In response, the State requested the trial court to "take notice of the prior dismissals" and argued that the earlier drug cases against appellant were dismissed as a result of successful motions to suppress and "not necessarily because . . . [appellant] wasn't actually guilty of those offenses." The State concluded its arguments by asking the trial court to sentence appellant to prison for the "appropriate amount of time." At the end of the PSI hearing, the trial court also made comments indicating that the prior offenses were a consideration when it sentenced appellant to six years in prison.

Violation of The Exclusionary Rule

On appeal, appellant contends that the trial court erred by considering the prior drug offenses when the charges for those offenses had been dismissed. Appellant asserts that the trial court's consideration of the prior offenses violated the Fourth Amendment's exclusionary rule. See U.S. Const. amend. IV.

We agree with the State that appellant's complaint on appeal was not preserved for our review.
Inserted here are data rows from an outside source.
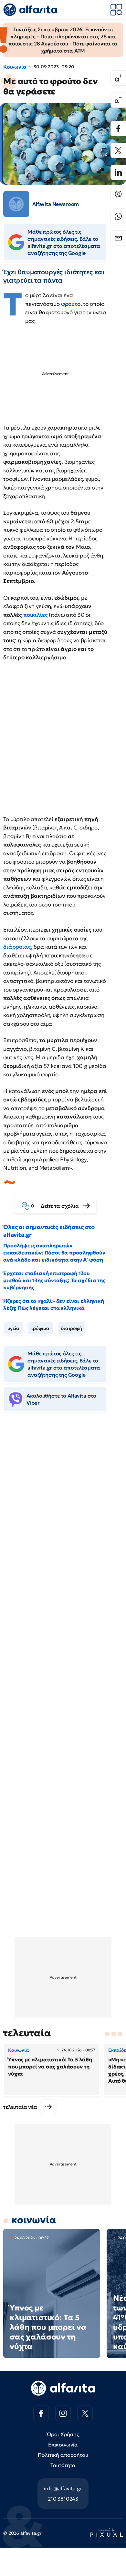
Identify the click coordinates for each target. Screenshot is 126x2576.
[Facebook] (118, 128)
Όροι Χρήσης (63, 2434)
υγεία (13, 1328)
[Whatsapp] (118, 216)
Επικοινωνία (63, 2444)
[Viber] (118, 194)
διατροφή (71, 1328)
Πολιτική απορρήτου (63, 2455)
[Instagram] (63, 2413)
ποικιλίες (35, 614)
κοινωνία (33, 2220)
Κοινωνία (14, 67)
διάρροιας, (17, 946)
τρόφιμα (40, 1328)
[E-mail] (118, 238)
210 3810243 (63, 2498)
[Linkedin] (118, 172)
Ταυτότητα (63, 2465)
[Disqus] (63, 1515)
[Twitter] (118, 150)
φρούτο (70, 303)
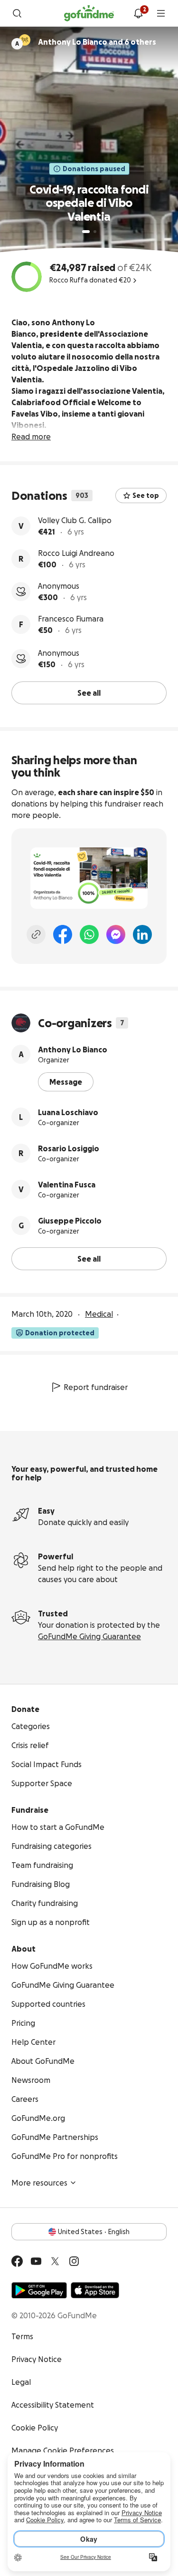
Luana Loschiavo (68, 1112)
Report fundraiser (96, 1387)
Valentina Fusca (66, 1184)
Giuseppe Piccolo (70, 1220)
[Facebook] (62, 934)
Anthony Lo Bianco (72, 1049)
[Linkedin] (142, 934)
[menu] (160, 13)
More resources (39, 2182)
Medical (99, 1314)
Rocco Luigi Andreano (76, 553)
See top (145, 495)
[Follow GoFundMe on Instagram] (74, 2261)
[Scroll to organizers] (24, 40)
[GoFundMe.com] (89, 13)
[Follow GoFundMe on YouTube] (36, 2261)
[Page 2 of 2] (95, 231)
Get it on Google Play (39, 2290)
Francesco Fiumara (70, 618)
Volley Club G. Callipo (75, 520)
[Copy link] (36, 934)
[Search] (17, 13)
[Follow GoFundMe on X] (55, 2261)
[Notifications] (138, 13)
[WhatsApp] (89, 934)
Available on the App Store (95, 2290)
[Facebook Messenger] (115, 934)
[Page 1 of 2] (86, 231)
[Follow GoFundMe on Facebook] (17, 2261)
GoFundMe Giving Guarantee (89, 1636)
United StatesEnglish (94, 2232)
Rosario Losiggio (68, 1148)
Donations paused (94, 169)
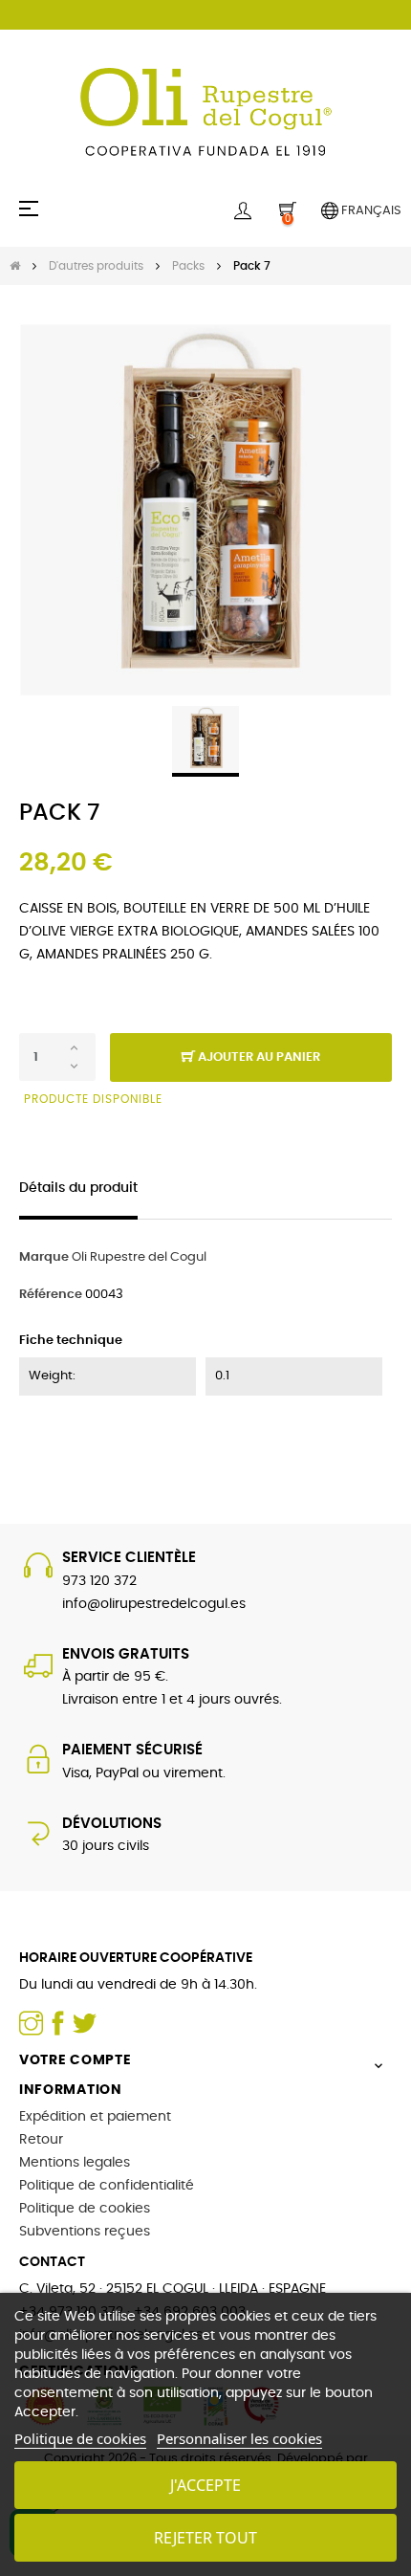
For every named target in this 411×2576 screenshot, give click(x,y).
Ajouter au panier (257, 1057)
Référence (50, 1294)
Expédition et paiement (95, 2117)
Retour (41, 2140)
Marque (44, 1257)
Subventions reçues (84, 2231)
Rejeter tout (205, 2537)
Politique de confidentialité (106, 2185)
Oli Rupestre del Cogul (139, 1257)
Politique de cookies (84, 2208)
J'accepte (205, 2485)
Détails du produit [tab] (78, 1188)
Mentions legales (74, 2162)
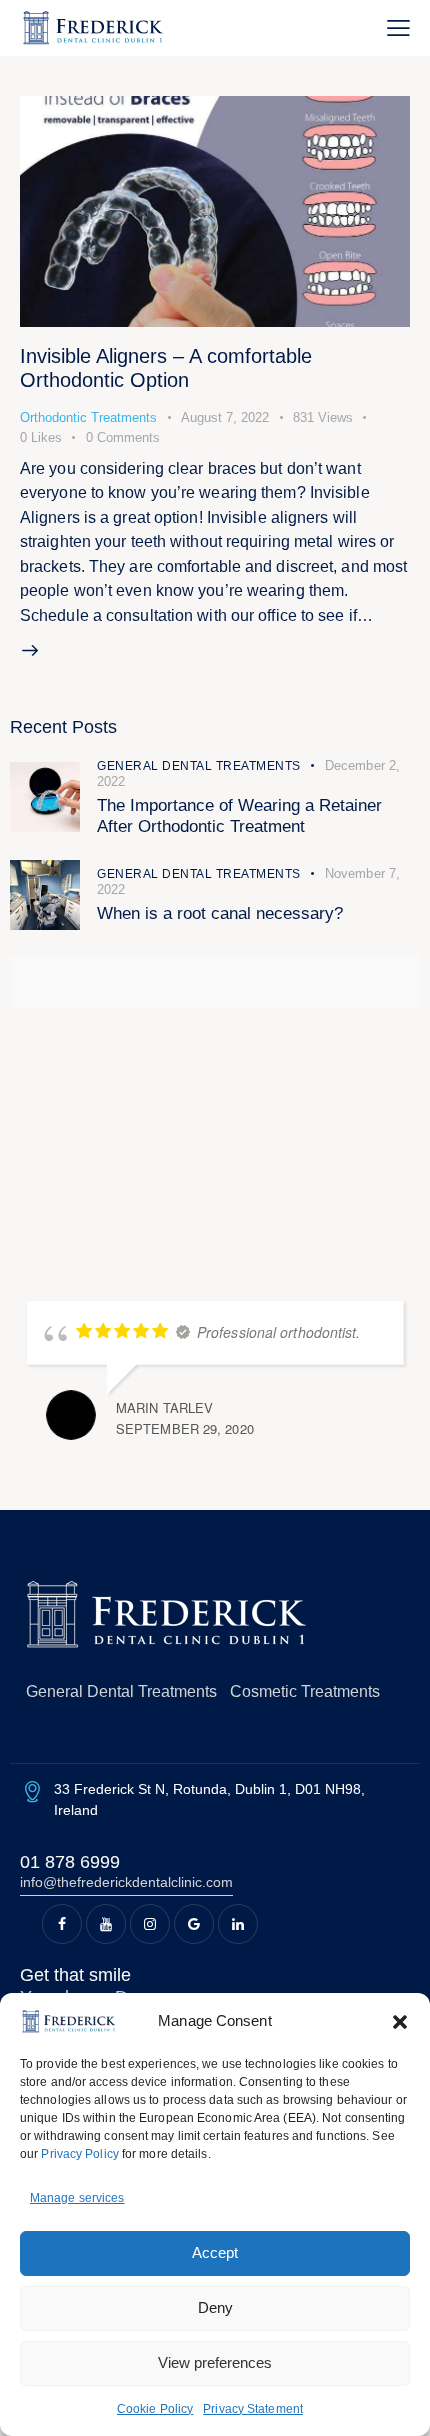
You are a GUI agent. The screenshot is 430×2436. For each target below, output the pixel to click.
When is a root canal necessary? (220, 913)
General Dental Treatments (199, 766)
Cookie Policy (155, 2409)
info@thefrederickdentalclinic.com (126, 1882)
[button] (400, 2022)
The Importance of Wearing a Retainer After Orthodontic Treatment (239, 816)
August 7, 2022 (225, 417)
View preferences (215, 2362)
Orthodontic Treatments (88, 417)
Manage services (77, 2198)
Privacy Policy (79, 2154)
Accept (215, 2252)
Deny (215, 2307)
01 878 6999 (70, 1862)
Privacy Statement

Appellant did not assert at the PSI hearing that the trial court should not consider the earlier, dismissed offenses because such consideration would violate the exclusionary rule. To the contrary, defense counsel told the trial court that the fact that appellant had a "successful result" in obtaining the earlier dismissals was "not important." Moreover, appellant does not assert on appeal that he objected in the trial court based on the exclusionary rule. Rather, appellant contends simply that the trial court should not have considered the previous offenses because appellant pointed out in the supplement to the PSI report and at the PSI hearing that the earlier cases had been dismissed.

To preserve a complaint for our review, a party must make a timely, specific objection, Tex. R. App. P. 33.1(a)(1), and the complaint made on appeal must match the objection made at trial. Broxton v. State, 909 S.W.2d 912, 918 (Tex. Crim. App. 1995). The Court of Criminal Appeals has made clear that "even constitutional errors may be waived by failure to object at trial." Id. Thus, appellant's failure to object in the trial court to the court's consideration of the earlier, dismissed offenses based on the exclusionary rule waives such complaint on appeal.
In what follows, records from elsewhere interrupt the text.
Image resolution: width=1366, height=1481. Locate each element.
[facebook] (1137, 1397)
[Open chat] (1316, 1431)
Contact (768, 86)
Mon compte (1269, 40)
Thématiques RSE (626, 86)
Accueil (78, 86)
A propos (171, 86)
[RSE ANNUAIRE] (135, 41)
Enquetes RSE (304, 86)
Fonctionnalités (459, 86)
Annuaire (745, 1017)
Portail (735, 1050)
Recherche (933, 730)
Moreover, even if we assume that appellant raised the identical complaint that he now raises on appeal in the supplement to the PSI report, appellant has nonetheless not preserved his complaint. As discussed, defense counsel specifically told the trial court that the dismissal of the earlier offenses was of "no importance." Instead, the defense argued that appellant was a changed person who was now willing to accept responsibility and was remorseful. Thus, to the extent that the supplement to the PSI report contained the complaint now asserted on appeal, such complaint was abandoned by appellant during the PSI hearing. See Cole v. State, 194 S.W.3d 538, 545 (Tex. App.--Houston [1st Dist.] 2006, pet. ref'd) (citing Purtell v. State, 761 S.W.2d 360, 366 (Tex. Crim. App. 1988) (noting, "When a defendant creates the impression that he is abandoning his objection, his initial objection is insufficient to preserve the error for appeal.") In addition, assuming that the supplement to the PSI report contained the claimed objection, appellant waived that objection by failing to obtain a ruling on it in the trial court. See Tex. R. App. P. 33.1(a)(2); Dixon v. State, 2 S.W.3d 263, 265 (Tex. Crim. App. 1998) (recognizing that complaining party must obtain adverse ruling from trial court to preserve complaint for appellate review).
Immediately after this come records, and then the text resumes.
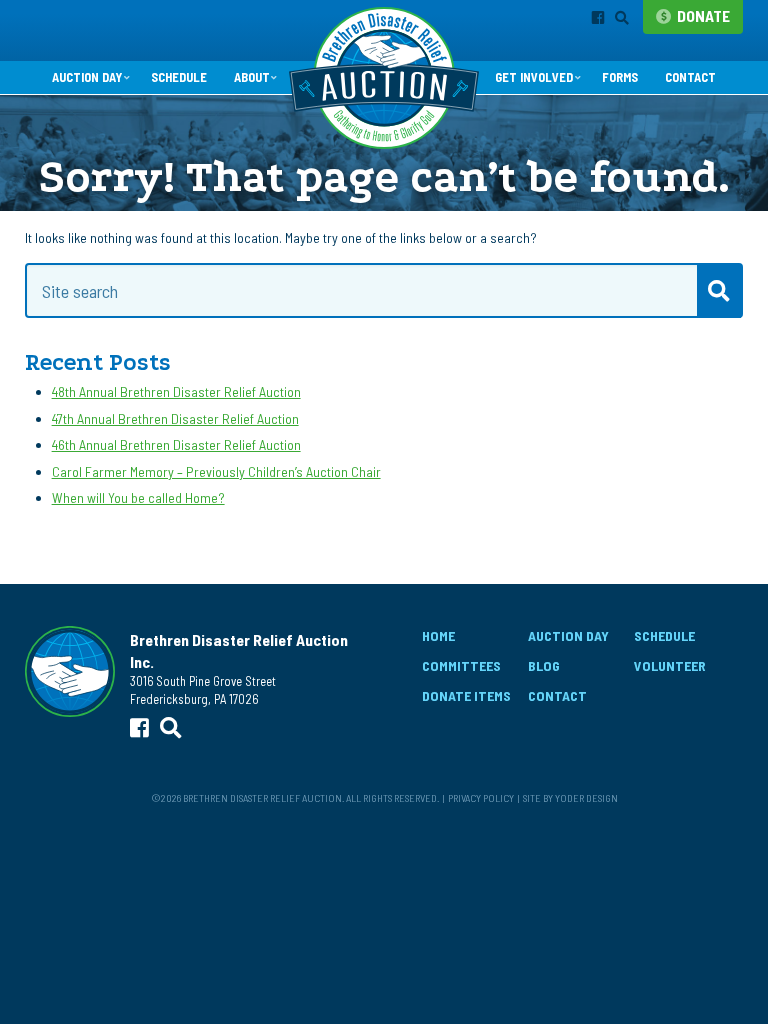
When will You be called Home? (138, 497)
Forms (620, 77)
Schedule (179, 77)
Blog (544, 665)
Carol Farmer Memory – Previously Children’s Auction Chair (216, 471)
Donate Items (466, 695)
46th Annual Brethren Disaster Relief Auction (176, 444)
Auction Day (87, 77)
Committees (461, 665)
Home (438, 635)
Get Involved (534, 77)
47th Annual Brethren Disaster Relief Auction (175, 418)
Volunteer (670, 665)
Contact (690, 77)
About (252, 77)
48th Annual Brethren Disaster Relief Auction (176, 391)
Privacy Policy (481, 797)
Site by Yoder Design (570, 797)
We overrule appellant's sole issue.

Conclusion

We affirm the judgment of the trial court.







Laura Carter Higley

Justice



Panel consists of Chief Justice Radack and Justice Keyes and Higley.



Do not publish. Tex. R. App. P. 47.2(b).

1.See Tex. Health & Safety Code Ann. § 481.115(a), (e) (Vernon 2003); see also id. § 481.102(3)(A) (Vernon Supp. 2006).

2.As noted by the Court of Criminal Appeals, because the PSI Report is "confidential" by law, it is not required to be made a part of the appellate record and thus is not usually included in the record. Brewer v. State, No. 1270-03, 2004 WL 3093224, at *4 (Tex. Crim. App. May 19, 2004) (not designated for publication); see Tex. Code Crim. Proc. Ann. art. 42.12, § 9(j) (Vernon 2006).